Live shows were never my thing either. I don’t care for large crowds or much of what the large crowds do at live shows.
When I was at Delta State University back in the early to mid 2000s, I made it a point to see a few live shows of my favorite artists. Many you could classify as bucket list items like the Simon & Garfunkel show I caught in Atlanta back in 2003.
There were a couple of artists I would go see over-and-over, as long as they were within a couple hundred miles of Cleveland.
One of those was John Prine.
My older brother Chris and I were at Delta State at the same time, and we discovered Prine’s catalogue about the same time.
There used to be a small music shop right off campus called Gumbo Music, and it was run by a guy named Will Griffin.
I’d go visit Will two or three times a week to talk music and thumb through his selection, even though I was too poor to buy anything most of the time.
Will was one of a kind. If something new came out, and he knew I was a fan, he would often let me have the CD in advance and let me pay it down over the course of the semester.
One day, Will and I were talking about our favorite singer/songwriters, and he brought up John Prine. I had heard of him, but I told him that I had never heard his music.
Will swiftly took a copy of Prine’s Prime off the shelf and told me to go home and listen to it.
Listen to it I did, and so did Chris. We listened to that CD constantly over the next few weeks.
We were hooked.
Every time a Prine concert and money would line up, Chris and I took off to see him.

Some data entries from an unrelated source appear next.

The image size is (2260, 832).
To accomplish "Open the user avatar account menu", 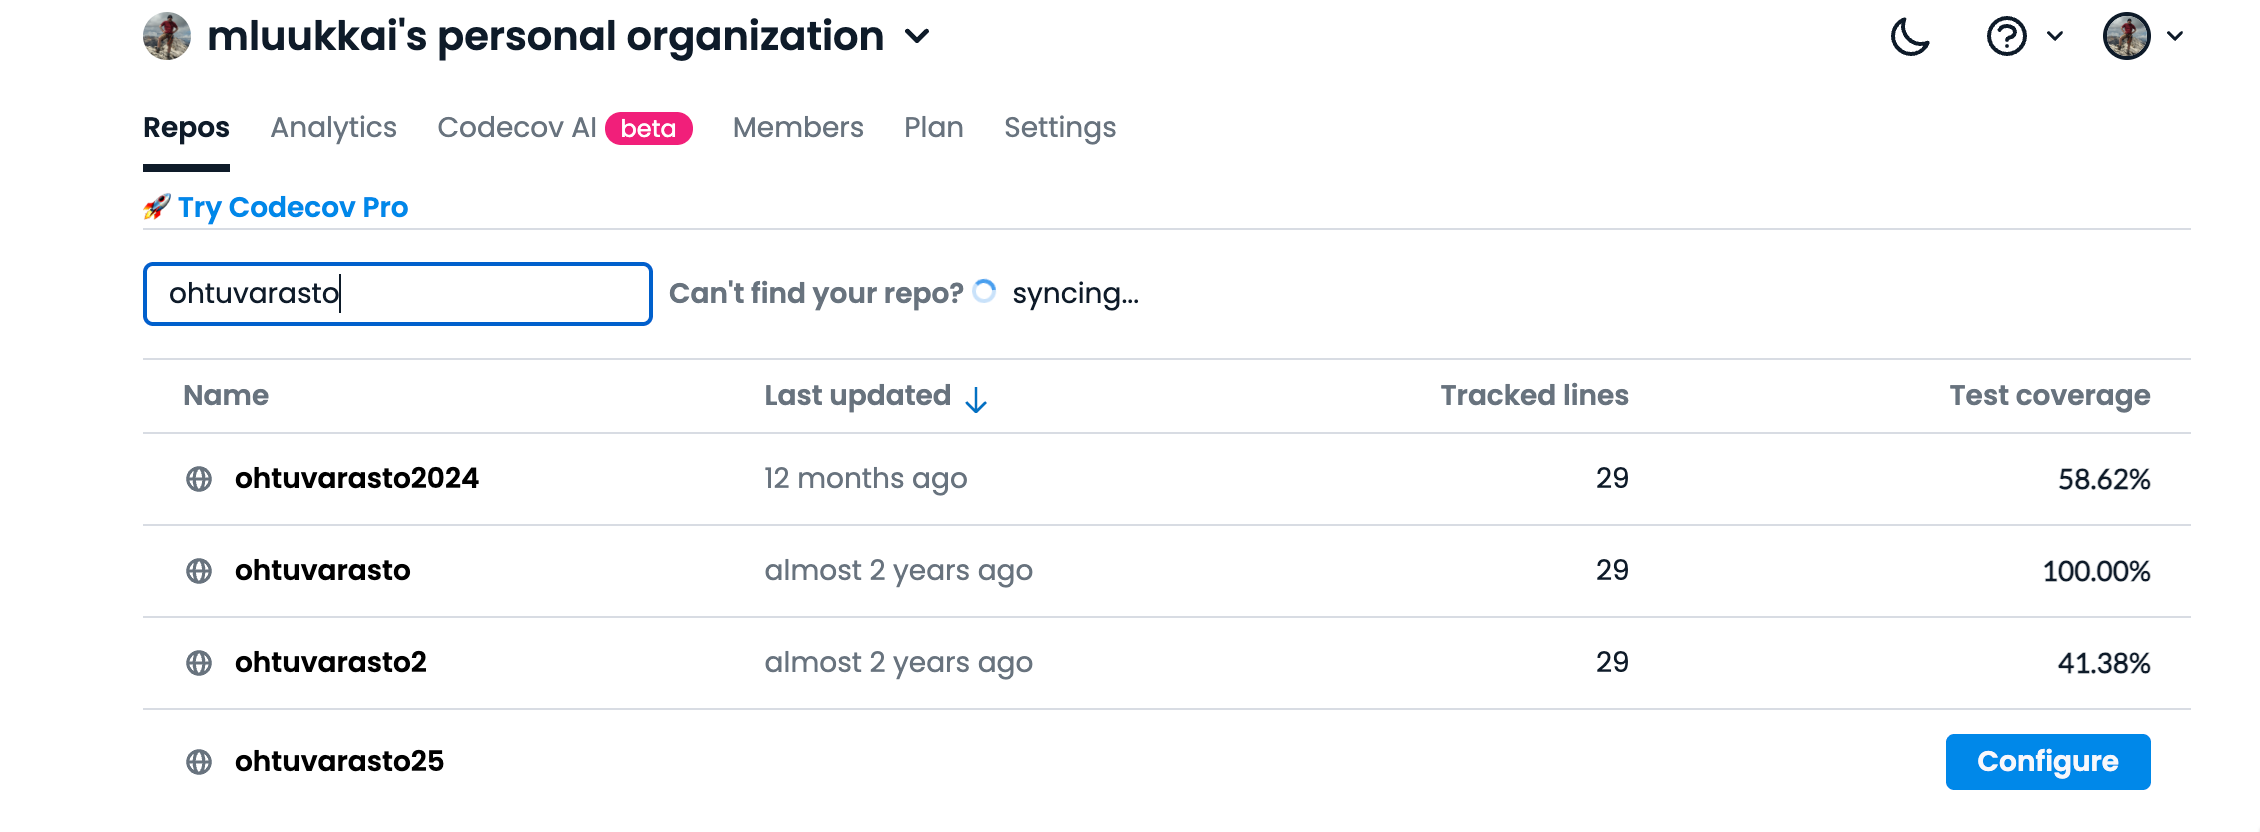I will pos(2126,37).
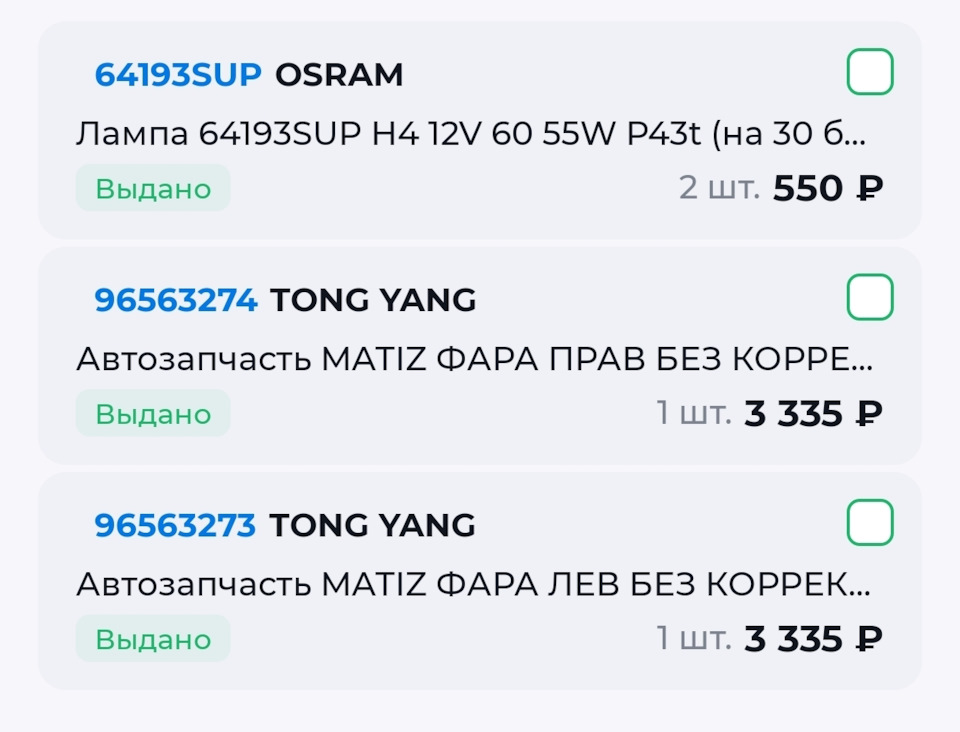Open the 96563273 part number link
This screenshot has height=732, width=960.
coord(176,525)
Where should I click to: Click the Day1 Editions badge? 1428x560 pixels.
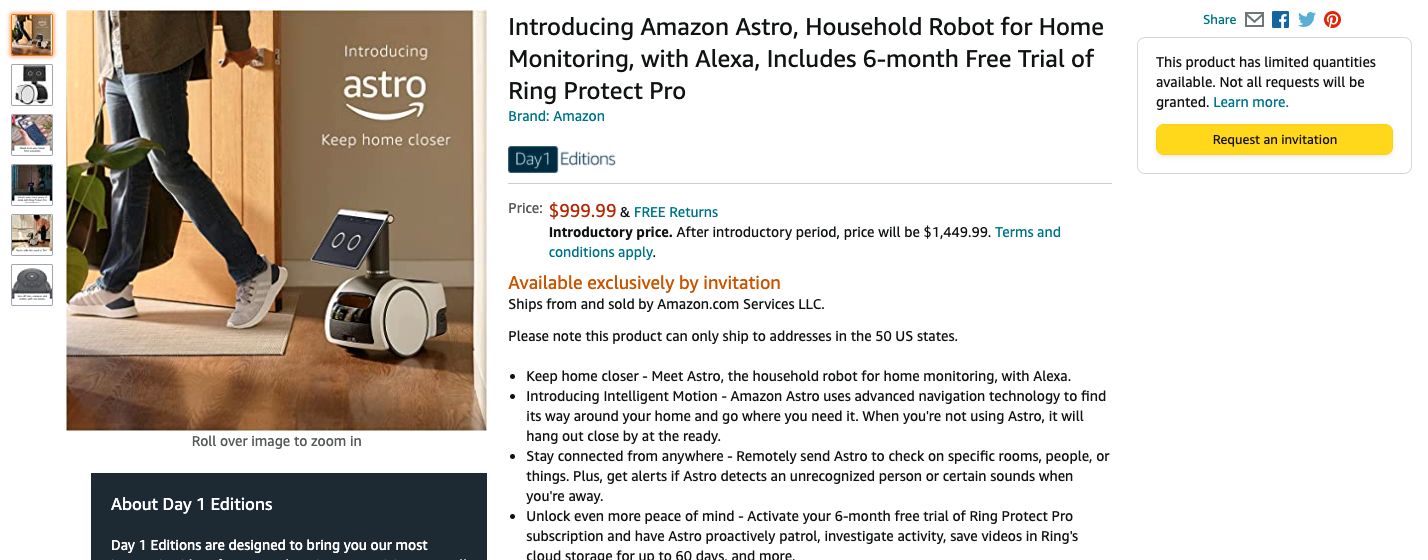click(x=562, y=159)
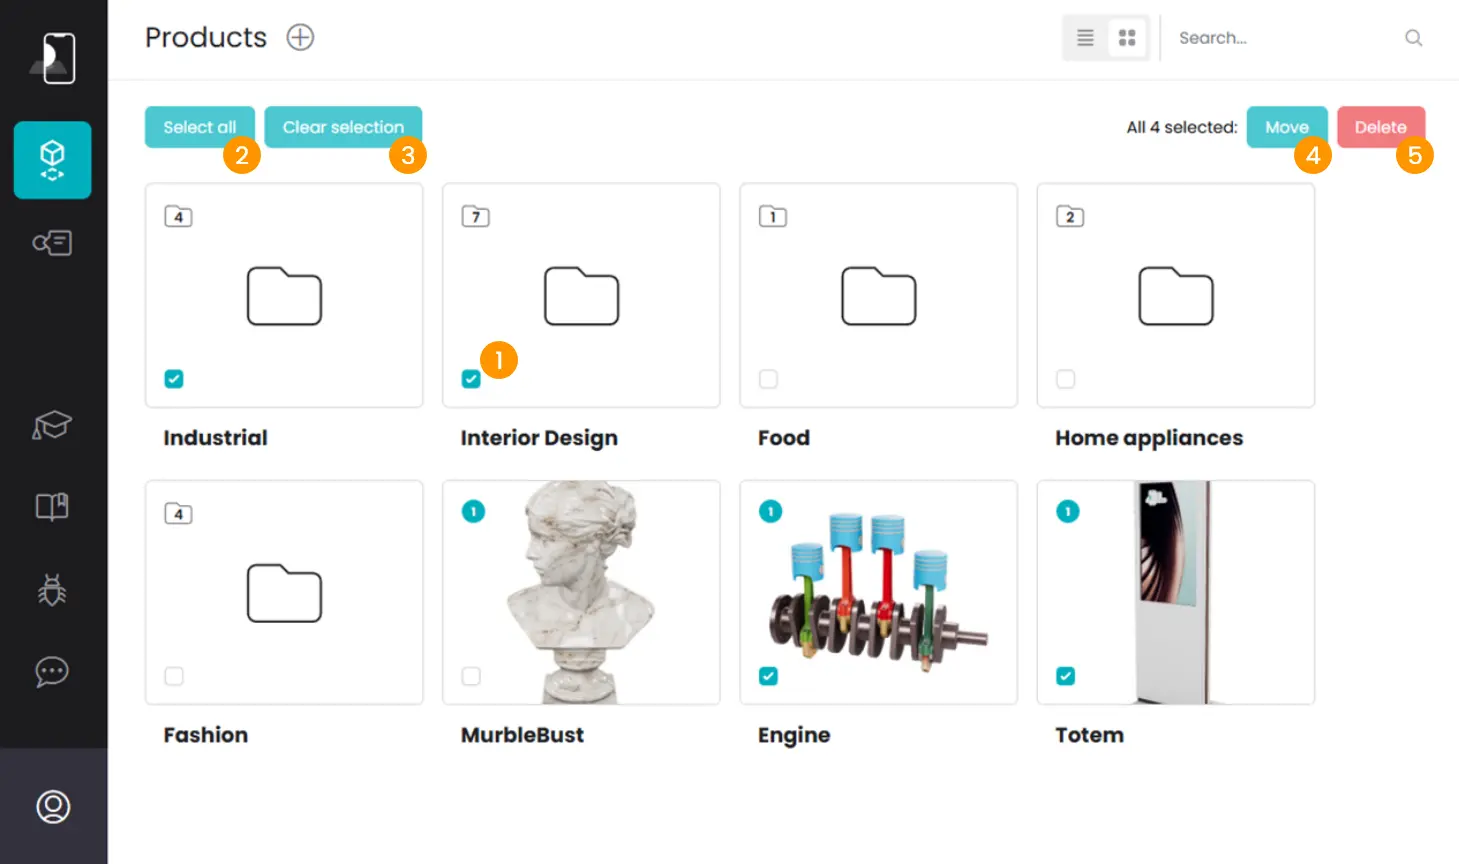
Task: Open the chat feedback icon
Action: pyautogui.click(x=50, y=672)
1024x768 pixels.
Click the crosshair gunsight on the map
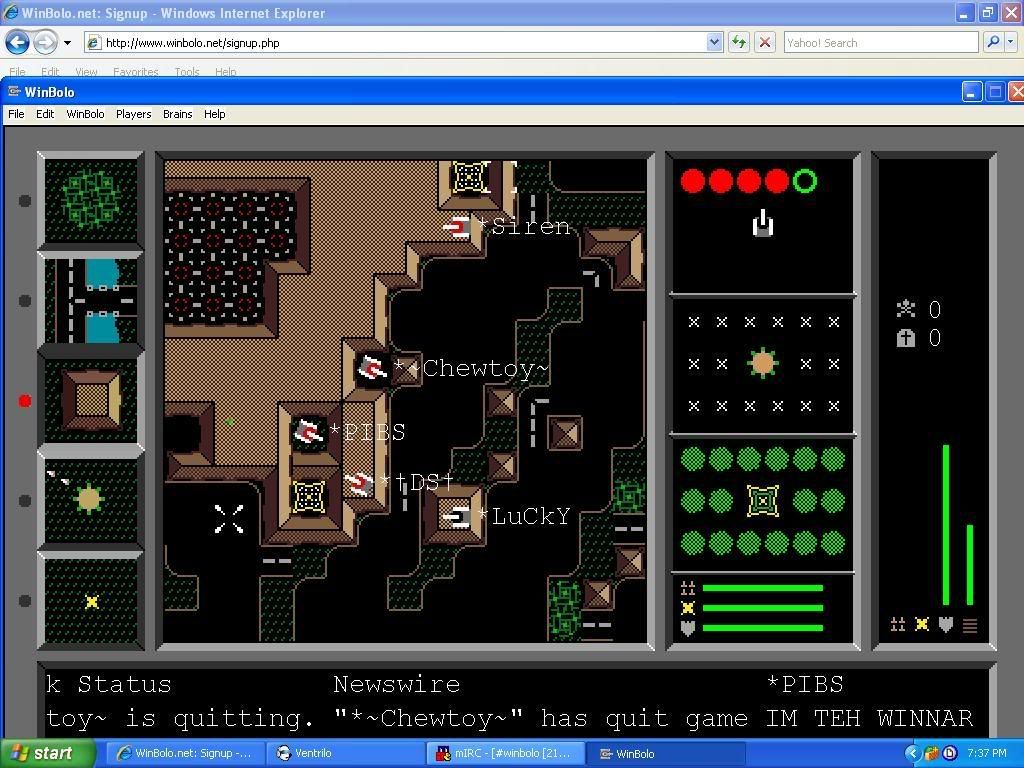[x=229, y=518]
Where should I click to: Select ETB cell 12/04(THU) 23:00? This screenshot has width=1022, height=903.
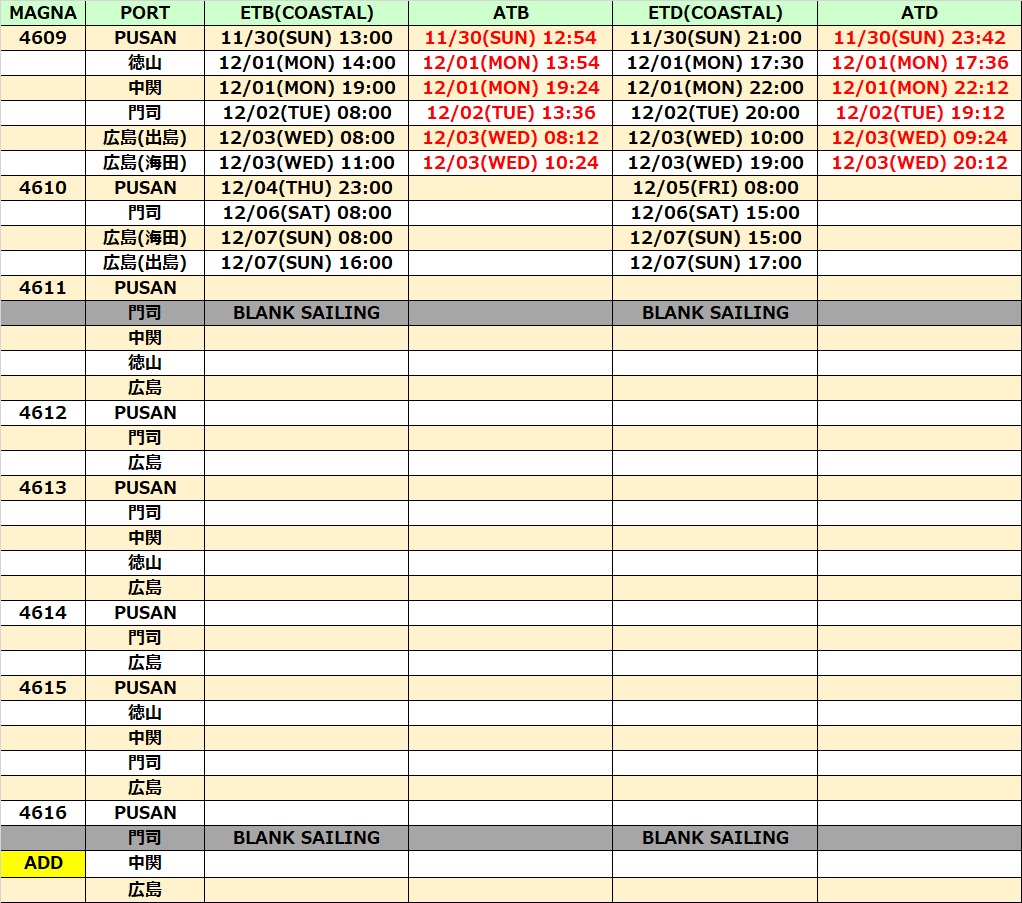pos(306,188)
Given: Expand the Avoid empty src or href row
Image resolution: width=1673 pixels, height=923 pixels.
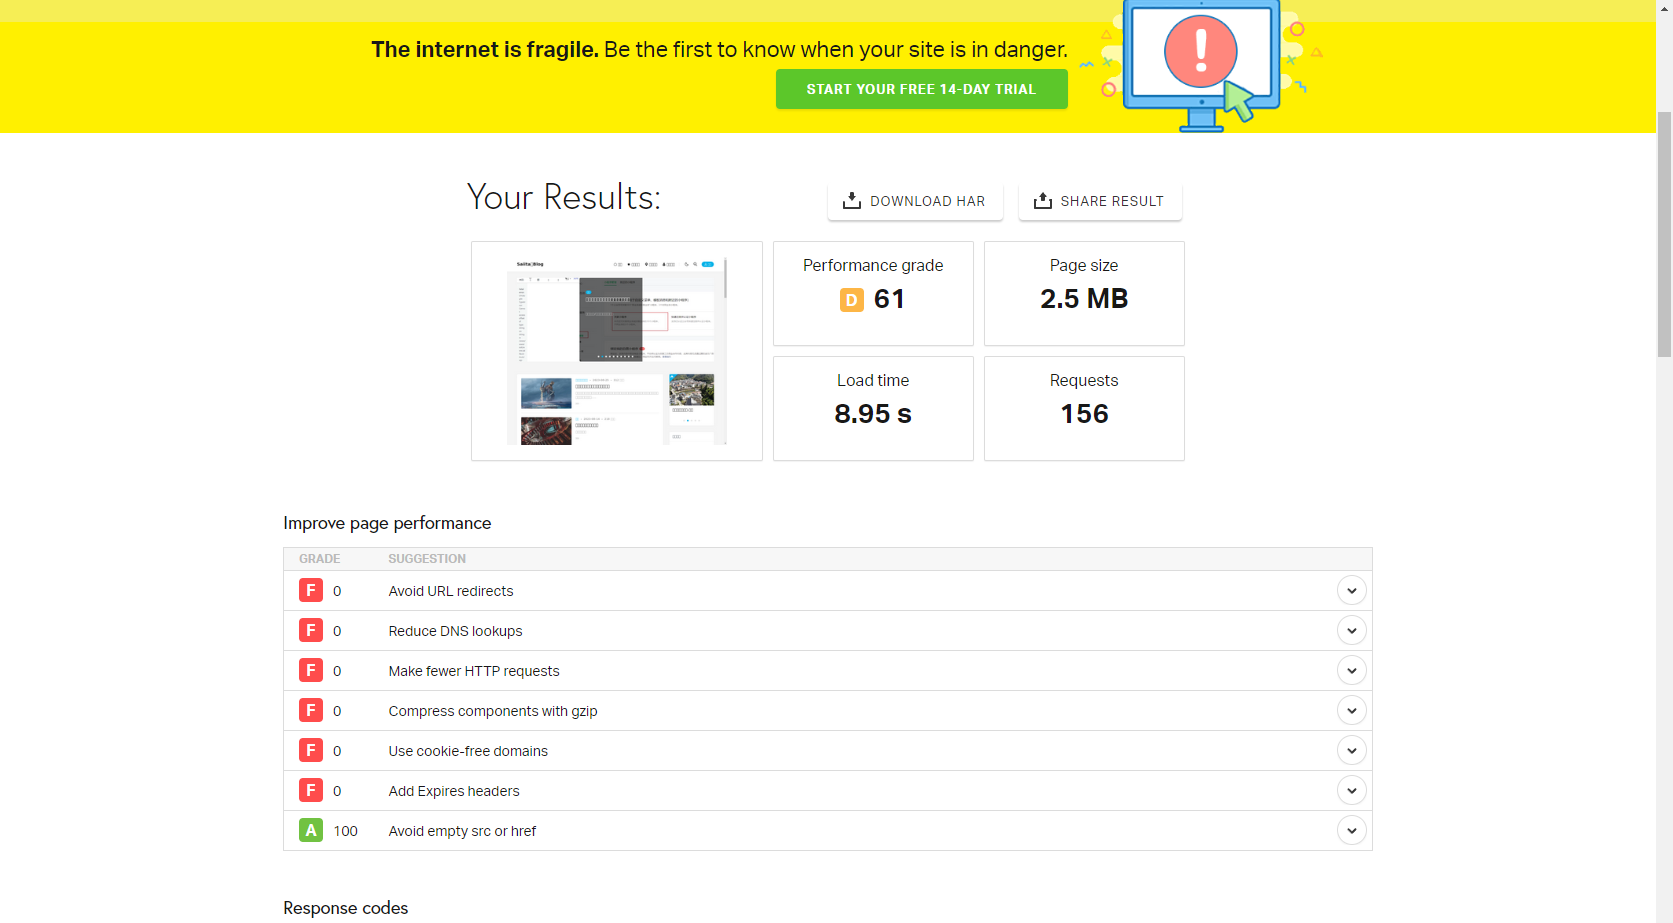Looking at the screenshot, I should [1351, 831].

We even met him a couple of times after shows.
We traveled from Jackson, to Memphis, to Birmingham to see him in concert.
Around 2010, I stopped going to shows on a regular basis. I managed to see Glen Campbell before he died, Ringo Starr and Dwight Yoakam, but I passed on way many more than I attended over the past decade.
Fast forward to 2018.
I could not believe it when Bologna Performing Arts Center Executive Director Laura Howell told the Rotary Club back that fall that Prine was indeed coming to the BPAC.
I can hardly image how elated my brother and I would have been to know that the legend would make a stop on our humble college’s campus.
That is exactly what happened.
As excited as I was about the 2018 show, I still debated whether or not to go see it. I just didn’t have the drive to see a live show.
I went anyway, knowing I would regret it if I did not.
And I was not disappointed. I found Prine to be at the top of his game that night. He was talkative, funny, and he was promoting a great new album of fresh material.
After that night, I started paying closer attention to the BPAC lineup, and I started going to more shows.
The BPAC and that Prine concert really did ignite a new desire to see more live shows.
I’ve since seen the Beach Boys and Jason Isbell, among others.
The deaths of John Prine and Joe Diffie have been sad to us all. The internet and Facebook have been flooded with tributes to Prine over the past week. My brother participated in a tribute that was done this past Sunday night by the Delta State radio station.
While Diffie did not enjoy the underground cult following that Prine did, I think the reaction to their deaths underscores just how relevant and important the BPAC is to the Delta.
If you look at the caliber of stars and bands that have graced that stage just in the past two years, there are very few venues around that offer the acts, the quality venue and the intimate setting the BPAC does.
Prior to COVID-19 shutting everything down, the BPAC was set to host legendary performer Dionne Warwick.
Had the BPAC not booked Prine, I probably would have been content to have never seen another one of his shows, and I would have been missing out.
Thanks to Will for introducing me to Prine in Cleveland almost 20 years ago, and thanks to the BPAC for putting him back in front of me on stage so many years later in the same city.
I guess that’s the way the world goes around.